Urban Meyer: I can’t comment because there’s — I’ll leave it at that.
Q. When you look at this list, what jumps out at you the most about this list of guys that you’ve gotten so far? There’s 20 I think have been announced by now. What jumps out at you as the strength of this class when you really look at it?
Urban Meyer: Well, I think there’s no doubt the interior defensive line. There’s so many — one of my favorite players is a guy that was absolutely relentless in the pursuit was Josh Proctor, Player of the Year in the state of Oklahoma. Obviously a heck of a football program there, and he made the decision to join us. And then I’m looking at one of the — I do this quite often. It’s not fair to the young people, but I think Jeremy Ruckert might be the best tight end prospect that I’ve ever seen and recruited. His skill set is ridiculous. Now it’s a question of getting him ready to play. And there’s many more, I just picked a couple there.
Q. We’ve asked you this question a million times when you’ve recruited quarterbacks: What is it about — you talk about Baldwin, his lineage, where he’s from. Baker Mayfield is from the same school. What more than anything else jumps off the page at you or the video about him, about Matthew Baldwin in particular?

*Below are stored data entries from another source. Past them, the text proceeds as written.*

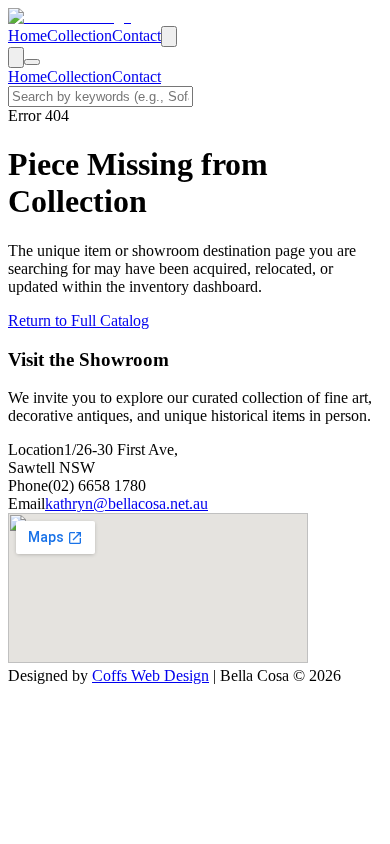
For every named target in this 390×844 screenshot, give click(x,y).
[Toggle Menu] (32, 62)
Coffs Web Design (150, 675)
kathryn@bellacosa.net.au (126, 503)
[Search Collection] (169, 36)
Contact (136, 35)
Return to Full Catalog (78, 320)
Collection (79, 35)
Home (27, 35)
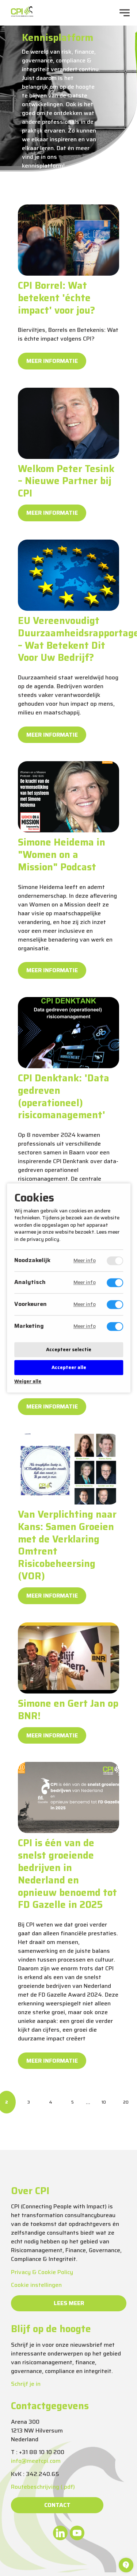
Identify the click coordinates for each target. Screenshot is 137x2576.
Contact (57, 2505)
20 (126, 2101)
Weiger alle (27, 1381)
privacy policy (43, 1239)
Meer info (84, 1261)
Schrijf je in (26, 2383)
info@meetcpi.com (36, 2460)
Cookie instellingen (36, 2284)
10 (104, 2101)
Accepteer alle (68, 1367)
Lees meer (69, 2303)
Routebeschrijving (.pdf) (43, 2486)
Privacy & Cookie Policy (42, 2272)
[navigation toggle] (124, 13)
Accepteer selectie (68, 1350)
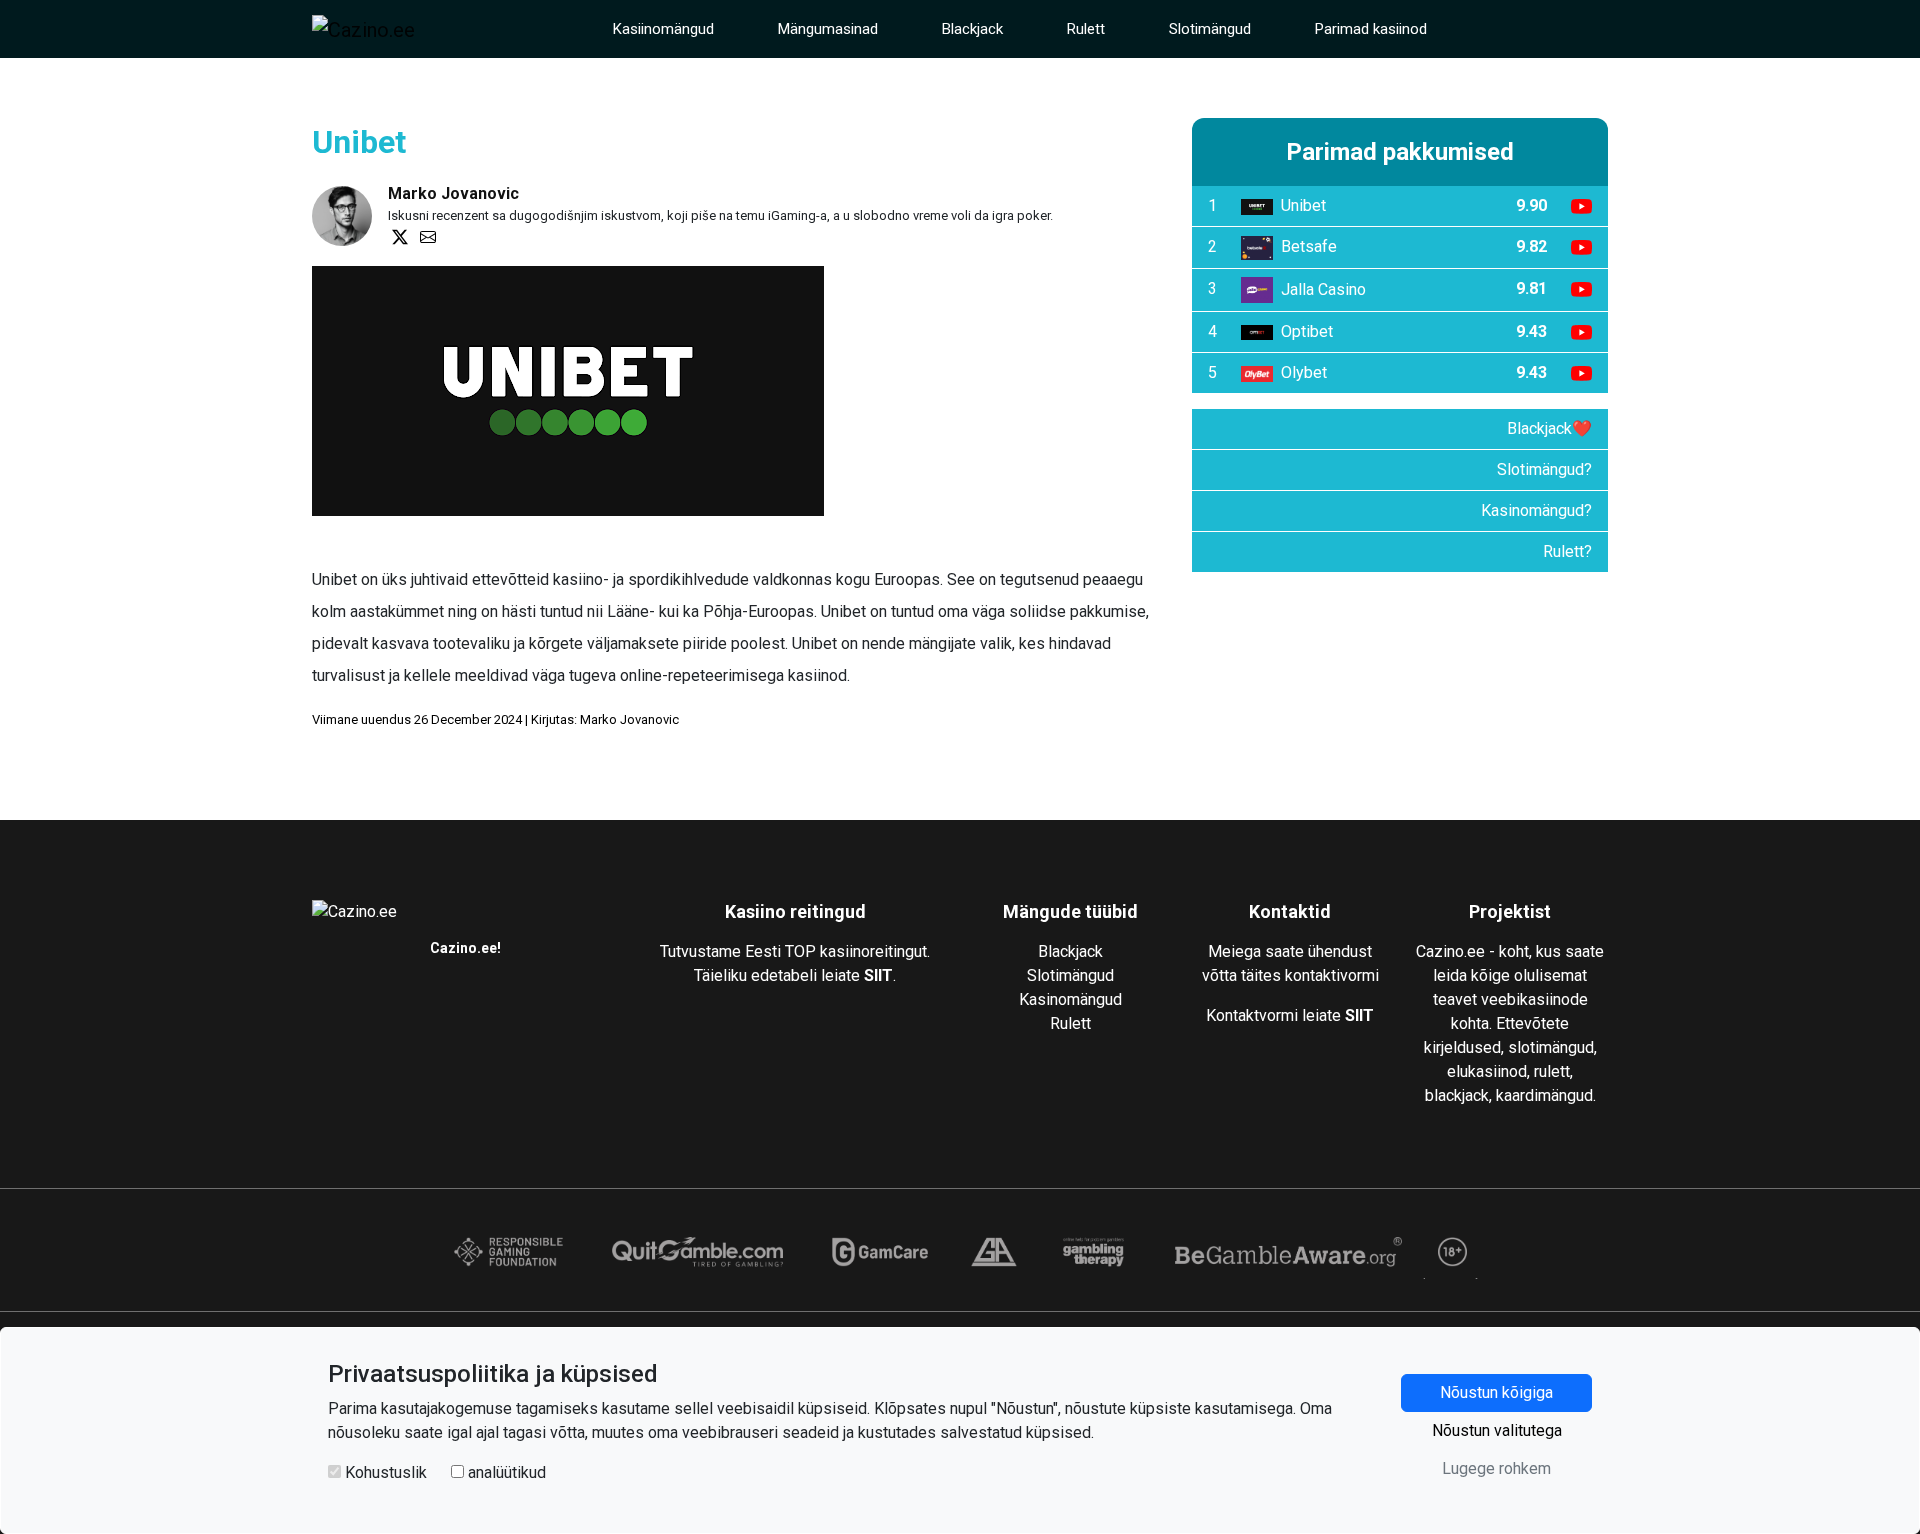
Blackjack (972, 29)
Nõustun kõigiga (1496, 1392)
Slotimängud (1210, 29)
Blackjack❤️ (1549, 428)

Urban Meyer: Well, I went and watched him practice, too. I trust Ryan Day. Ryan Day did a phenomenal job. I’ll say this, too, just about Coach Day. Coach Day had the opportunity to potentially be a head coach in the SEC and decided to stay at Ohio State. He’s done a phenomenal job for us. There have been other coaches on our staff have opportunities to move on and they haven’t, so this coaching staff is very strong right now.
The one thing about Matthew Baldwin is that — I learned this years ago and I’ve said this before here, that what we do when we evaluate really any position; however, the most important position is the quarterback, is the competitive spirit is number one, toughness is number two, leadership is number three, number four is intelligence, number five is can you get out of a bad play, and then by the way, how does he throw, how does he run. We’ll work on all that other stuff.
And I think you see so many mistakes made at that position because people don’t categorize like that, and he checks the box off perfectly going right down the list, and when you see NFL make mistakes in drafting guys, it’s because they didn’t fit those top four categories, top five categories. You have a non-competitor at quarterback, it’s a bad day. You have a guy that is not very intelligent, not very tough and can’t lead, really, really bad day, and we’ve been lucky around here four years; we’ve had one.
Q. Are you going to be able to go watch his game Saturday?
Urban Meyer: Matt Baldwin?
Q. Yeah, I think he’s playing AT&T.
Urban Meyer: No, I think we’re dead.
Q. Y’all dropped off one fellow in particular, we were talking about the ESPN set and all that kind of stuff. Was that the reason you dropped off of him or was it another reason?
Urban Meyer: I can’t — I don’t want to talk — we’ve got to move on. Thanks, guys.